A Nokia informou nesta quinta-feira, 23 de abril de 2026, que registrou crescimento de receitas e voltou ao lucro no primeiro trimestre, impulsionada pela demanda ligada à inteligência artificial e à nuvem. A empresa finlandesa reportou receita de 4,5 bilhões de euros, alta de 2% na comparação anual, e lucro líquido de 87 milhões de euros, ante prejuízo de 60 milhões de euros no mesmo período do ano passado. De acordo com informações da Teletime, o resultado levou a companhia a revisar para cima suas projeções para 2026.
No balanço, a companhia atribuiu parte do desempenho ao avanço das vendas para clientes de IA e nuvem. Esse segmento cresceu 49% em relação ao primeiro trimestre do ano anterior e passou a representar 8% da receita total da empresa. No período, a Nokia somou 1 bilhão de euros em pedidos relacionados a esse mercado.
Como a inteligência artificial influenciou o resultado da Nokia?
Segundo a empresa, a expansão da demanda por infraestrutura voltada a IA e nuvem foi um dos principais motores do trimestre. O balanço mostra que as receitas associadas a esse grupo de clientes aumentaram em ritmo bem superior ao da operação total, o que reforçou o peso desse mercado na composição das vendas.
A Nokia também destacou que, a partir deste ano, passou a operar com duas grandes divisões: Infraestrutura de Rede e Infraestrutura Móvel. A reorganização ajuda a evidenciar quais áreas vêm sustentando o crescimento e como a companhia está posicionando seus negócios diante do avanço da IA nas telecomunicações e nos data centers.
Quais áreas da empresa mais cresceram no trimestre?
A unidade de Infraestrutura de Rede registrou receita de 1,8 bilhão de euros, com alta de 6%. Dentro desse segmento, o principal destaque foi o avanço de 20% em redes ópticas. O negócio de redes IP também contribuiu para o resultado, com crescimento de 3%.
Já a divisão de Infraestrutura Móvel somou 2,5 bilhões de euros em receitas, avanço de 3% na comparação anual. O desempenho foi impulsionado pelo crescimento de 5% em softwares de core de rede e de 10% em tecnologias padronizadas, utilizadas em eletroeletrônicos e produtos multimídia. As vendas de redes de acesso via rádio, ou RAN, ficaram estáveis no período.

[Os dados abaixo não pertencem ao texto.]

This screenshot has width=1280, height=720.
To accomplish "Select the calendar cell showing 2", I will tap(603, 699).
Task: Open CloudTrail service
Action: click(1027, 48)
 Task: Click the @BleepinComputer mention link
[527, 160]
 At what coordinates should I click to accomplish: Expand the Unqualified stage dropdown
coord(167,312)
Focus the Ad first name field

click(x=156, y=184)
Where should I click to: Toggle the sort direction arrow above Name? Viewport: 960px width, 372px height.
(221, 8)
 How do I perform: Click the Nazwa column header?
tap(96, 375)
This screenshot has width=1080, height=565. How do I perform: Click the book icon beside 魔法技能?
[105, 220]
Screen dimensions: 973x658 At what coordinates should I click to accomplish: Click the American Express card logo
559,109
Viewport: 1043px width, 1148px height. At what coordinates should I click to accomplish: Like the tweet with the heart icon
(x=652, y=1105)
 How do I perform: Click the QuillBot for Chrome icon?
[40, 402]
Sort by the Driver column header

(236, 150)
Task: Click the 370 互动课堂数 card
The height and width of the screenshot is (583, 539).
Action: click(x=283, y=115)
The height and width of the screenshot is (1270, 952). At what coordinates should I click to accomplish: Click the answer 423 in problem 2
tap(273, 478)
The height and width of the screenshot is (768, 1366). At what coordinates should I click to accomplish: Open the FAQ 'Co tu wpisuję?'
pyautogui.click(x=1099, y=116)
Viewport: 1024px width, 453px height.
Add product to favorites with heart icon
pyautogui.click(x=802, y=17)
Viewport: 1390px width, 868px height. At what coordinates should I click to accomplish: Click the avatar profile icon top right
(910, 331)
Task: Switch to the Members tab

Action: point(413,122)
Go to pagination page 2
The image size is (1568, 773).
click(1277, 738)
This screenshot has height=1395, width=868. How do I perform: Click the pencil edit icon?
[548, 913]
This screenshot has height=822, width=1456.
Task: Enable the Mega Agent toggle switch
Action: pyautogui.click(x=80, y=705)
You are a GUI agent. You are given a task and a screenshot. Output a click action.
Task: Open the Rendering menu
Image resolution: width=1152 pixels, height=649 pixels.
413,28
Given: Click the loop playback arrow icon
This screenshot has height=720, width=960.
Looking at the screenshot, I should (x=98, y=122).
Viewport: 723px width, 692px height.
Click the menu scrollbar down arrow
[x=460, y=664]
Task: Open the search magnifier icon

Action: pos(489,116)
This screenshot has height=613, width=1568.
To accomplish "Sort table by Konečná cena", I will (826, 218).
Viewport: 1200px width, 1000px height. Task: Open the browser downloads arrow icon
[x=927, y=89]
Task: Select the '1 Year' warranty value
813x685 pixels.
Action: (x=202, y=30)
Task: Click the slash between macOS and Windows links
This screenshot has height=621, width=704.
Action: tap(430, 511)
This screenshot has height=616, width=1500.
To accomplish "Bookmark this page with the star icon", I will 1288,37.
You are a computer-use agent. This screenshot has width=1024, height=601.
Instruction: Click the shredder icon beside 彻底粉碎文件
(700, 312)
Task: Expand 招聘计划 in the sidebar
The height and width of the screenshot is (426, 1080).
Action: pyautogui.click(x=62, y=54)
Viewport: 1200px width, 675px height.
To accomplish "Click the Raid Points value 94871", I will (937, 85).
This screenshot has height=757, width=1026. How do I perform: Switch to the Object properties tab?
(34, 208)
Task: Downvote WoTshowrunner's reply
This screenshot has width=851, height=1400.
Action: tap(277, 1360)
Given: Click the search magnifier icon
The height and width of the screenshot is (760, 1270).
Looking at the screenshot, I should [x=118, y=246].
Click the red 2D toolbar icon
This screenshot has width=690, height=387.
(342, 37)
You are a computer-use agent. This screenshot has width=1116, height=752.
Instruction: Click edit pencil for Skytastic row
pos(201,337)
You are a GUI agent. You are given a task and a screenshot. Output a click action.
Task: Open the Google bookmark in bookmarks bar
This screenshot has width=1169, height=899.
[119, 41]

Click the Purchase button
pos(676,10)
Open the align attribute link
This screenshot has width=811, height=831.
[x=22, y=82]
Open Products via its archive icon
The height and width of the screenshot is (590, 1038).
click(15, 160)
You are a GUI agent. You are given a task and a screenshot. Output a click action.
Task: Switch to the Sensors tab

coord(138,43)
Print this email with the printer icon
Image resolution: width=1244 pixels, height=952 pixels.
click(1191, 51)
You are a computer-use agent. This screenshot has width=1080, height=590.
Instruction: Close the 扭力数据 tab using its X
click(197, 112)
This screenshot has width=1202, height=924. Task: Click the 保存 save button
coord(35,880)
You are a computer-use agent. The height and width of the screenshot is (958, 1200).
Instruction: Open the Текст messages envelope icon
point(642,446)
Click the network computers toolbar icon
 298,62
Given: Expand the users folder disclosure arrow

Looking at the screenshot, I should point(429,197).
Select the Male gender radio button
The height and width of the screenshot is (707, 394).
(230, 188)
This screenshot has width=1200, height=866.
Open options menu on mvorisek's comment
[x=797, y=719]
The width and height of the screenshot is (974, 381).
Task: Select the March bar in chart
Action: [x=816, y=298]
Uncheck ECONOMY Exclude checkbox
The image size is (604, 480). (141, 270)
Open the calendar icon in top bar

- Receita total: 4,5 bilhões de euros
- Variação anual da receita: 2%
- Lucro líquido: 87 milhões de euros
- Pedidos ligados a IA e nuvem: 1 bilhão de euros
- Participação de IA e nuvem na receita total: 8%
O que mudou nas projeções da companhia para este ano?
Com os resultados do primeiro trimestre, a Nokia revisou para cima suas estimativas. A empresa passou a projetar que o mercado endereçável de IA e nuvem terá taxa anual composta de crescimento de 27% entre 2025 e 2028, acima da previsão anterior de 16%.
Para a divisão de Infraestrutura de Rede, a expectativa agora é de crescimento entre 12% e 14% em 2026. A companhia também indicou que o lucro operacional comparável deve ficar entre 2 bilhões de euros e 2,5 bilhões de euros ao longo do ano.
O que a empresa disse sobre os próximos passos em IA?
No balanço, o presidente e CEO da Nokia, Justin Hotard, afirmou que o “superciclo da IA” representa uma “oportunidade de mercado para a Nokia”.
“Com a adição da Orange, agora temos 10 clientes publicamente comprometidos a trabalhar conosco”
O executivo também destacou que a solução AI-RAN, descrita pela empresa como uma integração da inteligência artificial com o core de rede móvel, deve ser apresentada em formato de testes com parceiros ainda neste ano. A menção à Orange indica a ampliação da base de clientes anunciados publicamente nesse esforço.
Os números do trimestre mostram que a IA deixou de ser apenas uma aposta estratégica no discurso da companhia e passou a ter impacto mais visível sobre receitas, pedidos e perspectivas de mercado. Ao mesmo tempo, o balanço evidencia que a expansão segue distribuída entre diferentes frentes da operação, com contribuição tanto de infraestrutura fixa quanto móvel.